**Task requirements**
Pull out every line of the records below and copy each one unchanged, character for character.

**Records from a dataset**
──────────

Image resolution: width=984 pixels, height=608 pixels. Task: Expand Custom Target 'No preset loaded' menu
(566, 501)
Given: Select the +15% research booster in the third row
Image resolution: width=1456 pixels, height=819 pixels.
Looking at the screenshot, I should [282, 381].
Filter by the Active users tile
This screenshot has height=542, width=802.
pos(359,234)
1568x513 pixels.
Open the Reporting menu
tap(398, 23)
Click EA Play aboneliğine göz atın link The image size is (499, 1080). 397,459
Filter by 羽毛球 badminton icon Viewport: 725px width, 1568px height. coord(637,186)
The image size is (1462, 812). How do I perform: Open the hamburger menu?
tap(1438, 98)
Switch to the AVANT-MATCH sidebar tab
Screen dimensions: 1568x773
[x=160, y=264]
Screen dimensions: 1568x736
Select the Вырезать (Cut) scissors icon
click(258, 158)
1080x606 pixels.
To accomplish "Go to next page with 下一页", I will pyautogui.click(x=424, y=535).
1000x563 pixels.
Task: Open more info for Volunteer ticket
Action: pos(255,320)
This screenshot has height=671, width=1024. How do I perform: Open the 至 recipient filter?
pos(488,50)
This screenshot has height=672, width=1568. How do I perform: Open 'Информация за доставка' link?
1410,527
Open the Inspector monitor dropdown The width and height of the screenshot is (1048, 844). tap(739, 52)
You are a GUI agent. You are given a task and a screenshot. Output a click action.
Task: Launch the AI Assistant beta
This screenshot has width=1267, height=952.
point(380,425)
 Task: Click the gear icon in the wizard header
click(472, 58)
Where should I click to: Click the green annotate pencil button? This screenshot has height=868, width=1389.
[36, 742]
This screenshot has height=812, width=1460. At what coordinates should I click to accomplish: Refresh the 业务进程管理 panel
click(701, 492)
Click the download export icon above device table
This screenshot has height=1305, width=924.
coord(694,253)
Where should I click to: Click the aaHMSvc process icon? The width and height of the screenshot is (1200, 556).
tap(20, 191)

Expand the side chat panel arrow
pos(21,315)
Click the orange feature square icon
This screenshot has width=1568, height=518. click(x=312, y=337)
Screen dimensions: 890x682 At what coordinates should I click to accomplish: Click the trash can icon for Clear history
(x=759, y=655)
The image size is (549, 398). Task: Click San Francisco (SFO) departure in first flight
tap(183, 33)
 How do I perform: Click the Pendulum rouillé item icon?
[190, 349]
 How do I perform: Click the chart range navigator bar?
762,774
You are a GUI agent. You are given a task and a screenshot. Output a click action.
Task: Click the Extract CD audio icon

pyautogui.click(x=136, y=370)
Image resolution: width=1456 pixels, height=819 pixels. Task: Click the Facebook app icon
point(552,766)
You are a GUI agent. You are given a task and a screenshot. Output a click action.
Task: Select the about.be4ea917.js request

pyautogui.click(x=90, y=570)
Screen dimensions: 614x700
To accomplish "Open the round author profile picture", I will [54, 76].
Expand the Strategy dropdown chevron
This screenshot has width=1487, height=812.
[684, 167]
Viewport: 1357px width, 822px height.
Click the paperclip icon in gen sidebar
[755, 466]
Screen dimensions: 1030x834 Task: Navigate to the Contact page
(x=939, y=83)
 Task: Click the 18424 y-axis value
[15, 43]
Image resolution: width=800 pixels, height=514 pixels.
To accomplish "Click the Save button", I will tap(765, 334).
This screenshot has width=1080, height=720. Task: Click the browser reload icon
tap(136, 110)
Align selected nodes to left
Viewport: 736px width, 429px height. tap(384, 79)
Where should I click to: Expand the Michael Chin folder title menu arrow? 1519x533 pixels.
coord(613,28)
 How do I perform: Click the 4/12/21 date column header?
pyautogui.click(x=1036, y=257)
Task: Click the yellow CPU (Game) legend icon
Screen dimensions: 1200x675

──────────

**Written response**
Image resolution: width=984 pixels, height=608 pixels. Task: Expand Custom Target 'No preset loaded' menu
(566, 501)
Given: Select the +15% research booster in the third row
Image resolution: width=1456 pixels, height=819 pixels.
Looking at the screenshot, I should [282, 381].
Filter by the Active users tile
This screenshot has height=542, width=802.
pos(359,234)
1568x513 pixels.
Open the Reporting menu
tap(398, 23)
Click EA Play aboneliğine göz atın link The image size is (499, 1080). 397,459
Filter by 羽毛球 badminton icon Viewport: 725px width, 1568px height. coord(637,186)
The image size is (1462, 812). How do I perform: Open the hamburger menu?
tap(1438, 98)
Switch to the AVANT-MATCH sidebar tab
Screen dimensions: 1568x773
[x=160, y=264]
Screen dimensions: 1568x736
Select the Вырезать (Cut) scissors icon
click(258, 158)
1080x606 pixels.
To accomplish "Go to next page with 下一页", I will pyautogui.click(x=424, y=535).
1000x563 pixels.
Task: Open more info for Volunteer ticket
Action: pos(255,320)
This screenshot has height=671, width=1024. How do I perform: Open the 至 recipient filter?
pos(488,50)
This screenshot has height=672, width=1568. How do I perform: Open 'Информация за доставка' link?
1410,527
Open the Inspector monitor dropdown The width and height of the screenshot is (1048, 844). tap(739, 52)
You are a GUI agent. You are given a task and a screenshot. Output a click action.
Task: Launch the AI Assistant beta
This screenshot has width=1267, height=952.
point(380,425)
 Task: Click the gear icon in the wizard header
click(472, 58)
Where should I click to: Click the green annotate pencil button? This screenshot has height=868, width=1389.
[36, 742]
This screenshot has height=812, width=1460. At what coordinates should I click to accomplish: Refresh the 业务进程管理 panel
click(701, 492)
Click the download export icon above device table
This screenshot has height=1305, width=924.
coord(694,253)
Where should I click to: Click the aaHMSvc process icon? The width and height of the screenshot is (1200, 556).
tap(20, 191)

Expand the side chat panel arrow
pos(21,315)
Click the orange feature square icon
This screenshot has width=1568, height=518. click(x=312, y=337)
Screen dimensions: 890x682 At what coordinates should I click to accomplish: Click the trash can icon for Clear history
(x=759, y=655)
The image size is (549, 398). Task: Click San Francisco (SFO) departure in first flight
tap(183, 33)
 How do I perform: Click the Pendulum rouillé item icon?
[190, 349]
 How do I perform: Click the chart range navigator bar?
762,774
You are a GUI agent. You are given a task and a screenshot. Output a click action.
Task: Click the Extract CD audio icon

pyautogui.click(x=136, y=370)
Image resolution: width=1456 pixels, height=819 pixels. Task: Click the Facebook app icon
point(552,766)
You are a GUI agent. You are given a task and a screenshot. Output a click action.
Task: Select the about.be4ea917.js request

pyautogui.click(x=90, y=570)
Screen dimensions: 614x700
To accomplish "Open the round author profile picture", I will [54, 76].
Expand the Strategy dropdown chevron
This screenshot has width=1487, height=812.
[684, 167]
Viewport: 1357px width, 822px height.
Click the paperclip icon in gen sidebar
[755, 466]
Screen dimensions: 1030x834 Task: Navigate to the Contact page
(x=939, y=83)
 Task: Click the 18424 y-axis value
[15, 43]
Image resolution: width=800 pixels, height=514 pixels.
To accomplish "Click the Save button", I will tap(765, 334).
This screenshot has width=1080, height=720. Task: Click the browser reload icon
tap(136, 110)
Align selected nodes to left
Viewport: 736px width, 429px height. tap(384, 79)
Where should I click to: Expand the Michael Chin folder title menu arrow? 1519x533 pixels.
coord(613,28)
 How do I perform: Click the 4/12/21 date column header?
pyautogui.click(x=1036, y=257)
Task: Click the yellow CPU (Game) legend icon
Screen dimensions: 1200x675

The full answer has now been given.